In [94]:
import cv2
import numpy as np
import time

In [110]:
cv2.__version__

'4.5.0'

# OpenCV Resize

In [95]:
img = np.random.random((2048, 2048,3)).astype(np.uint8)

## Without pre-alloc

In [96]:
resize_width = 1024
resize_height = 1024 
loop_cnt = 100000

### CPU

In [97]:
time_start = time.time() 
for _ in range(loop_cnt): 
    resize_img = cv2.resize(img, (resize_height, resize_width), interpolation=cv2.INTER_LINEAR) 
print('cpu time: {:.2f} us'.format((time.time() - time_start) * 1e6 / loop_cnt))

cpu time: 952.11 us


### GPU

In [98]:
device_img = cv2.cuda_GpuMat()

#### Upload/Dload for single GPU operation

In [99]:
time_start = time.time() 
for _ in range(loop_cnt): 
    device_img.upload(img) 
    resize_device_img = cv2.cuda.resize(device_img, (resize_height, resize_width),interpolation=cv2.INTER_LINEAR)
    resize_img = resize_device_img.download()
print('gpu time: {:.2f} us'.format((time.time() - time_start) * 1e6 / loop_cnt)) 

gpu time: 3926.30 us


#### Normal operation

In [100]:
device_img = cv2.cuda_GpuMat(img)

In [101]:
time_start = time.time() 
for _ in range(loop_cnt): 
    resize_device_img = cv2.cuda.resize(device_img, (resize_height, resize_width),interpolation=cv2.INTER_LINEAR)
print('gpu time: {:.2f} us'.format((time.time() - time_start) * 1e6 / loop_cnt)) 

gpu time: 460.10 us


## With pre-alloc

### CPU

In [102]:
resize_img = np.zeros((resize_height, resize_width,3),dtype=np.uint8)

In [103]:
time_start = time.time() 
for _ in range(loop_cnt): 
    cv2.resize(img, (resize_height, resize_width), resize_img, interpolation=cv2.INTER_LINEAR)
print('cpu time: {:.2f} us'.format((time.time() - time_start) * 1e6 / loop_cnt)) 

cpu time: 390.59 us


### GPU

In [111]:
device_img = cv2.cuda_GpuMat(img)
resize_device_img = cv2.cuda_GpuMat(resize_img)

In [112]:
time_start = time.time() 
for _ in range(loop_cnt):     
    cv2.cuda.resize(device_img, (resize_height, resize_width),resize_device_img,interpolation=cv2.INTER_LINEAR)
print('gpu time: {:.2f} us'.format((time.time() - time_start) * 1e6 / loop_cnt)) 

gpu time: 87.67 us


#### Check timer

In [106]:
%timeit cv2.cuda.resize(device_img, (resize_height, resize_width),dst=resize_device_img,interpolation=cv2.INTER_LINEAR)

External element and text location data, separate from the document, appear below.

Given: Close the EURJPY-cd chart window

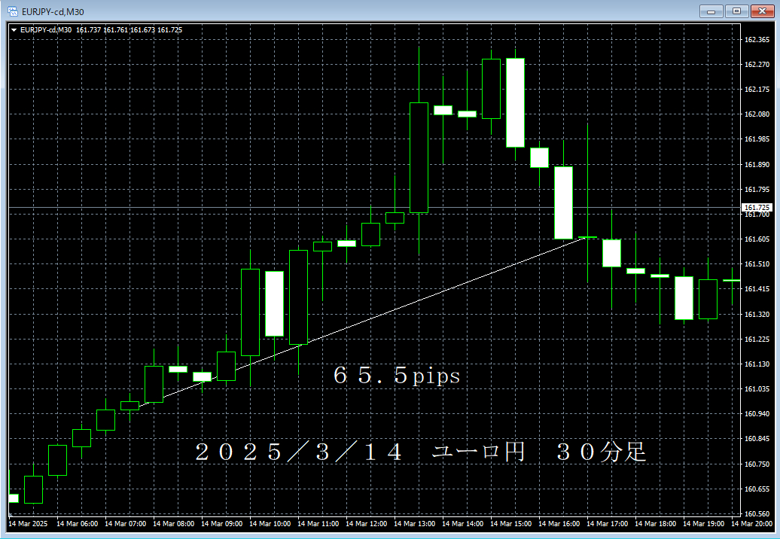Looking at the screenshot, I should (762, 11).
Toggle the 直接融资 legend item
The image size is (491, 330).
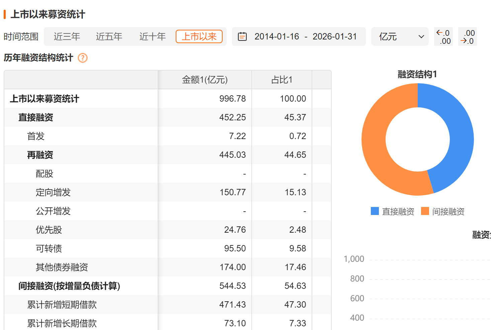[x=393, y=211]
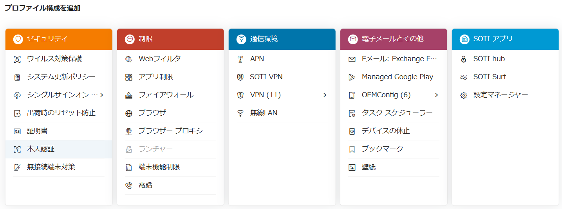
Task: Click the セキュリティ orange header
Action: tap(59, 39)
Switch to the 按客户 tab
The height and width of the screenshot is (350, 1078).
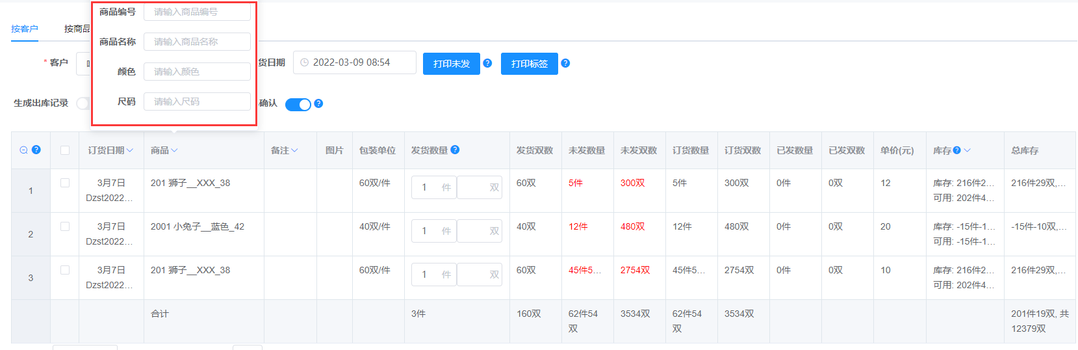pyautogui.click(x=25, y=29)
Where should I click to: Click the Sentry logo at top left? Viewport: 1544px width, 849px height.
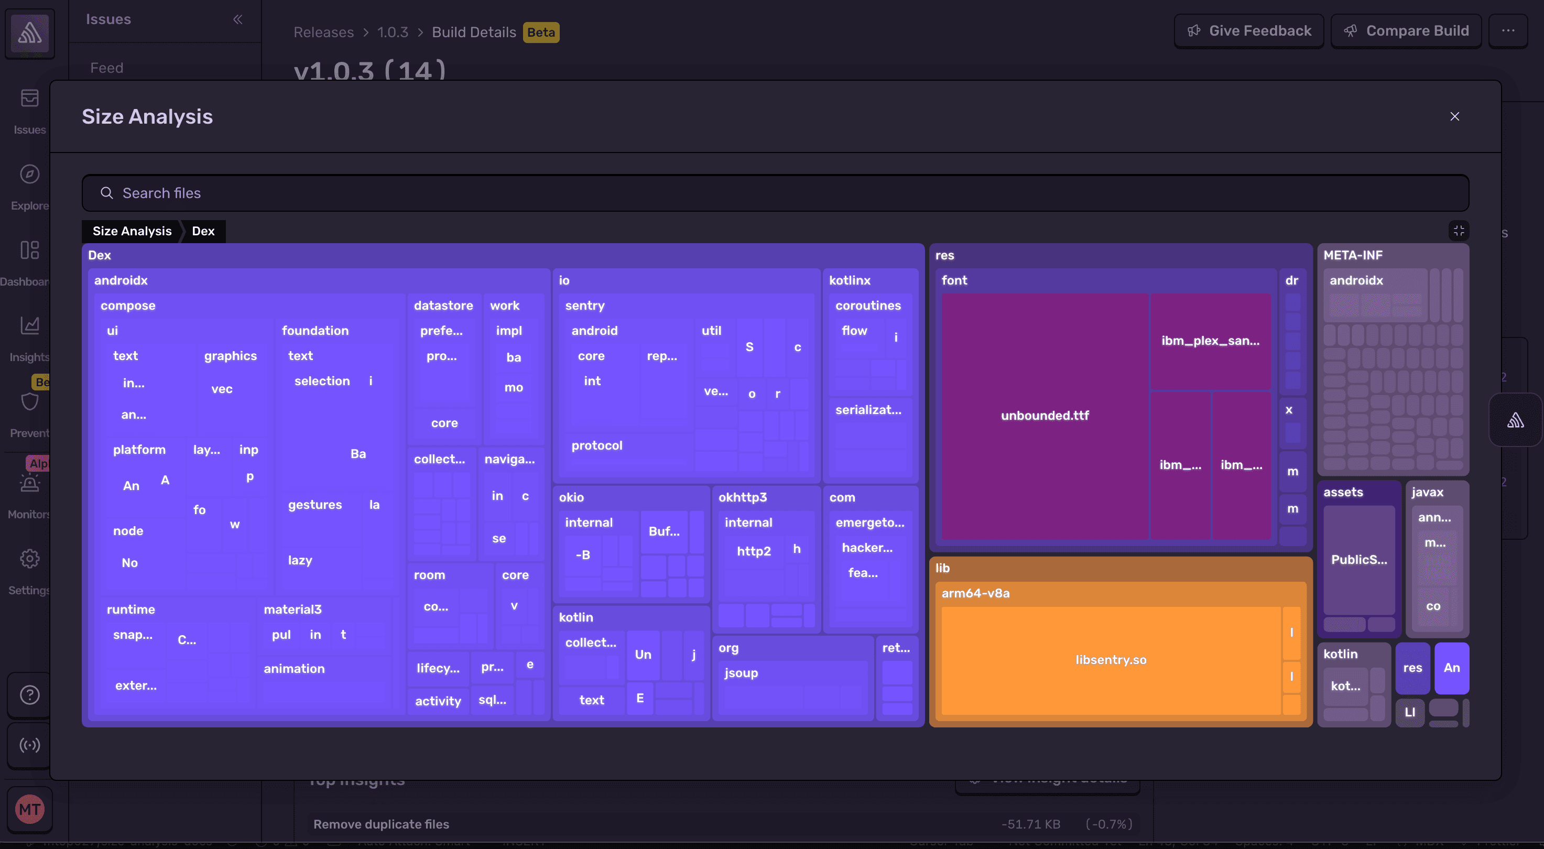coord(29,34)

89.9 µs ± 1.53 µs per loop (mean ± std. dev. of 7 runs, 10000 loops each)


#### Streams - unrealistic without pause, check for GPU saturation

In [107]:
stream = cv.cuda_Stream()

In [108]:
%timeit cv2.cuda.resize(device_img, (resize_height, resize_width),dst=resize_device_img,interpolation=cv2.INTER_LINEAR, stream=stream)

44.3 µs ± 377 ns per loop (mean ± std. dev. of 7 runs, 10000 loops each)